The Sentence
Nuns vow to remain honorable to God, and physicians vow not to harm, and Amazon vows to swiftly complete next day delivery despite the snow, and dangling participles. Few people realize the historian also take a vow, hopeful in the future a published article, a chapter or a book that would contain this sentence:
“History does not occur in a straight line…” Ms. Bayliss charged me to finish this sentence, and she whispered it in my ear. With a right-angle tilt, she unburdened the secret, valueless to anyone else, and an offering of self-discovery, a roadmap to uncover liberation instead of oppression. Nothing more followed her declaration of the transfer. She fascinated me!
Ms. Bayliss said I could finish the sentence any way I liked but start with the first eight words. Most of us wait virtually until college to fulfill this solemn obligation because in successive university generations of history teachers, will ignore all the other words. The teacher manages to pack a lifetime of well-intention scholarship, into the first eight words and reminding us how best to finish The Sentence with their hypotheses. I knew the worse Ms. Bayliss could do, the better she would be remembered. The historian Bayliss finished The Sentence with: “My dear, history always goes in circles,” particularly… all events happen at the same time. I began researching the concurrent events of African American history while studying the assigned
lesson plans. I was the budding anteater forging and extracting tasty ant morsels from scattered mounds (bashing the noses of others, from now and then), and the world opened up for me. In the background of the chaotic 70s and feminist thought, I interpreted the stories, as if to
dismantle the sonata, to reveal its pieces of harmony. The pieces conscience, morality, law and ethics sat there in between the lines I heard from the written text a symphony of history.
Ms. Bayliss had good reason to deceive me with The Sentence; she knew the formula, the paradigm, the authority, would haunt me. And her goal to unmask the invisible black girl worked. A full participant in a personal resiliency, singular and inventive life. Coexisting with a
commitment at Masters for a more relational conception of community orientated to the responsibility of “Do It With Thy Might.” Profoundly, I owe a debt to my great-grandmother, my grandmother, my mother and Ms. Bayliss. They had no intention of being obliging — they had
no real remedy for historical trauma — Each one awakened, nevertheless, an inquiry into remembrance of an understanding myself — who I am and what I believed. And perhaps neither could they imagine humbling metaphors of an anteater and a sonata. It seems history offers a special kind of amelioration. Character building, moral strengthening, and suitability for the imagination to walk in that room, and no one will see a difference.
Up until now, I never completed The Sentence on paper, but will do that in honor of Ms. Patricia Bayliss, and with you as my witness.
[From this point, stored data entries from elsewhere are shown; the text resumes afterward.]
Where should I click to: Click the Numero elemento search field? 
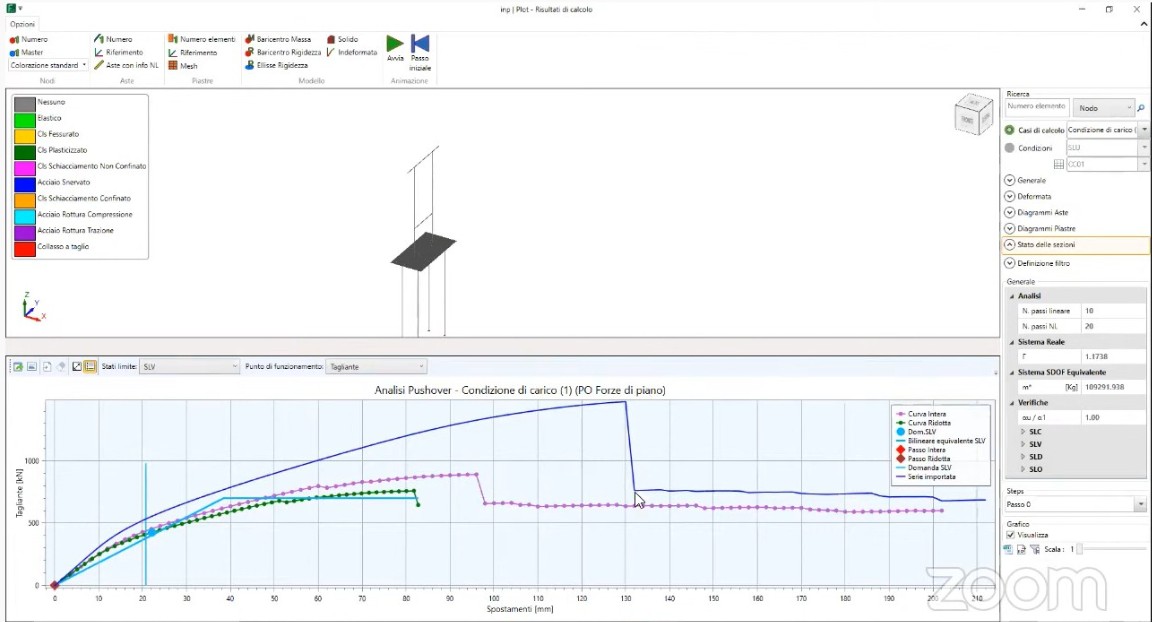[x=1036, y=107]
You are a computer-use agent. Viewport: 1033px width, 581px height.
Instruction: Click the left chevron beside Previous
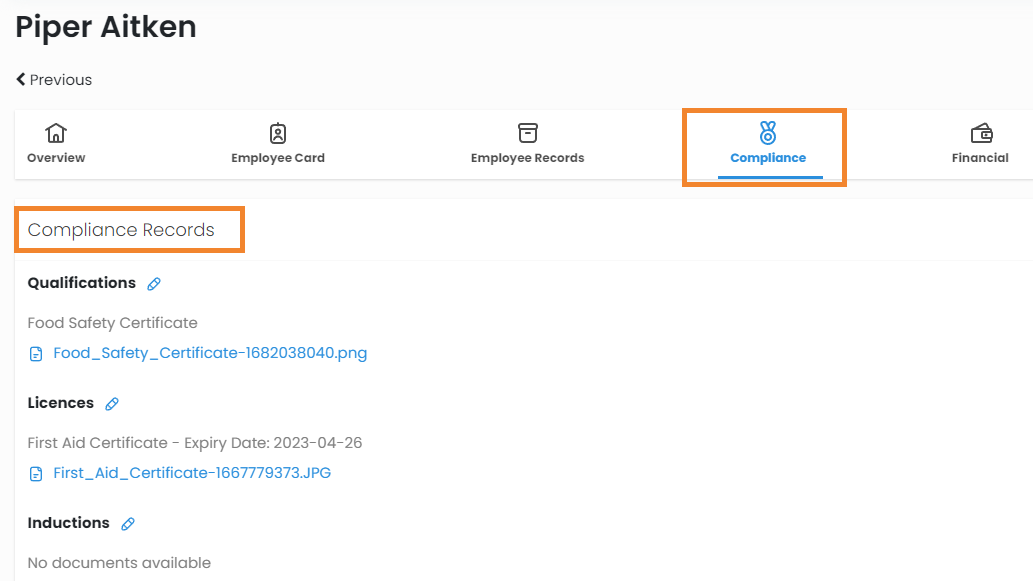coord(21,80)
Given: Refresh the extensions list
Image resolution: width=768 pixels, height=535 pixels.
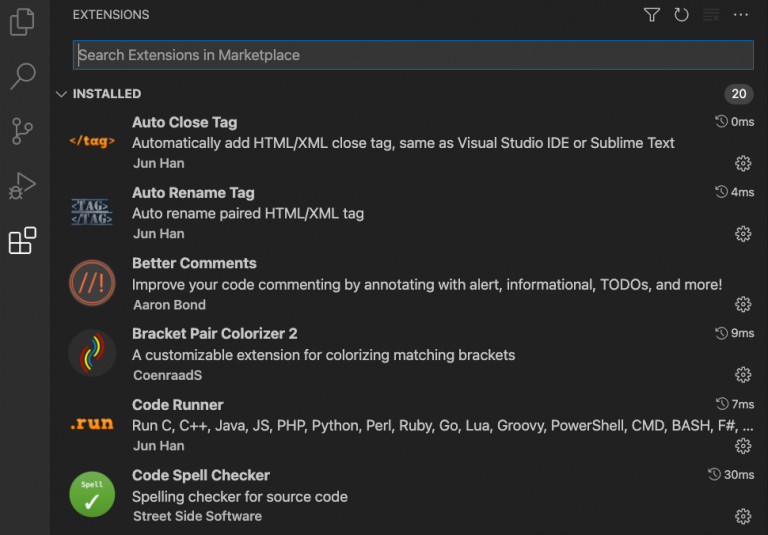Looking at the screenshot, I should coord(682,15).
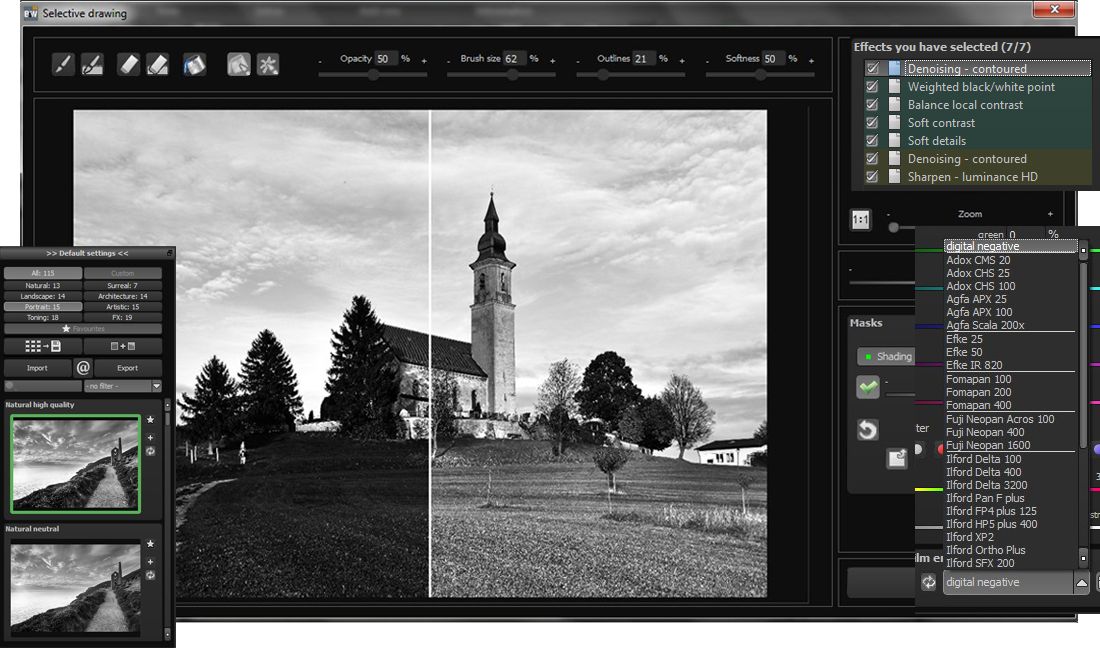
Task: Open the special effects brush tool
Action: tap(266, 62)
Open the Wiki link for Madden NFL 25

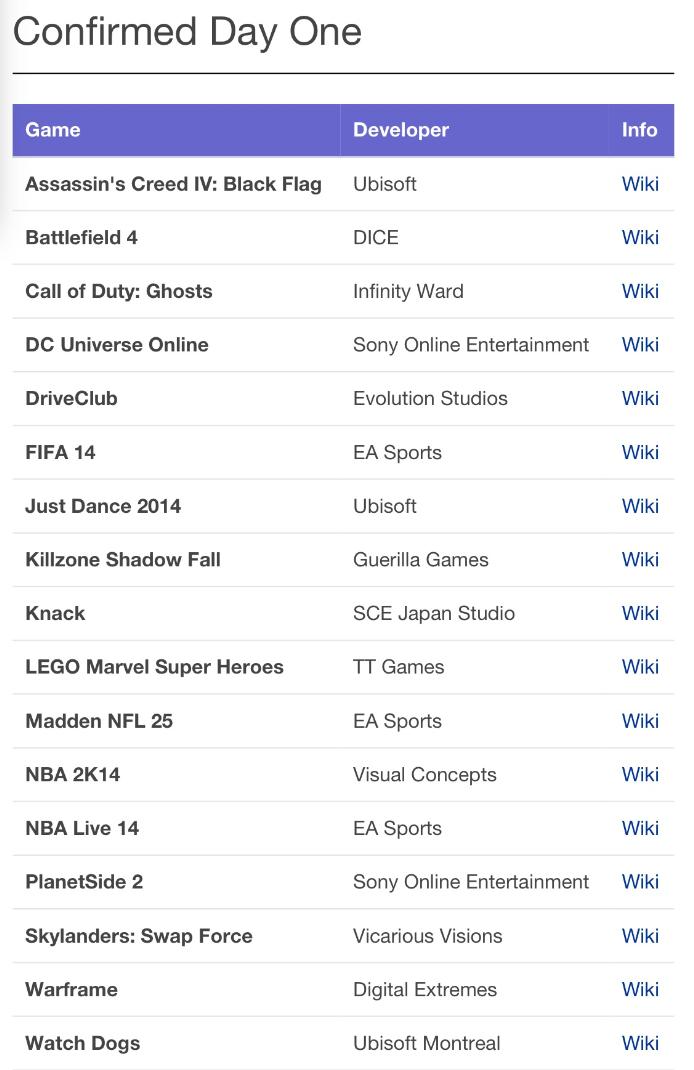[x=640, y=721]
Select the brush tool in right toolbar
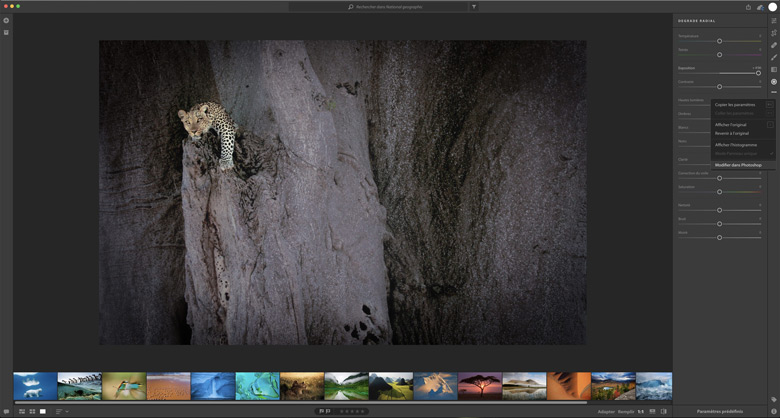This screenshot has width=780, height=418. point(774,57)
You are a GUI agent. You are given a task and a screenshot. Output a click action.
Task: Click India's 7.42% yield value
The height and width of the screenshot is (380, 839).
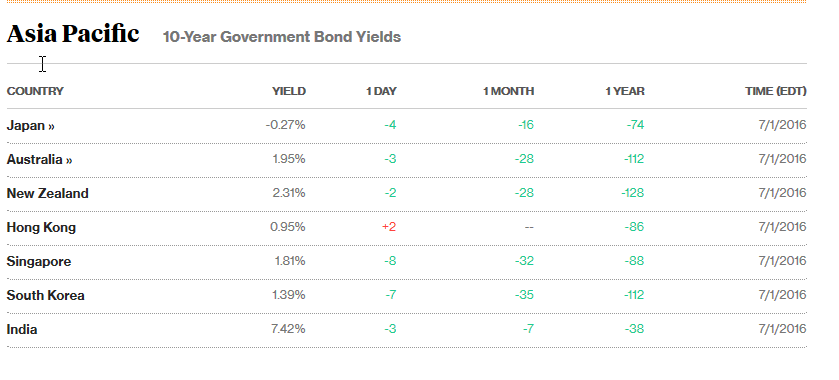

History does not occur in a straight line; history always goes in a circle — and returns to a site from which you started. Be careful not to repeat from the original place where the query begins, extend from the end, and begin again. Many levels of urgency exist in history; the stories are incredible and reveal themselves on the roads of time remembered, on the bookshelves, there is conscience, and memorable finds for the mechanisms of repair.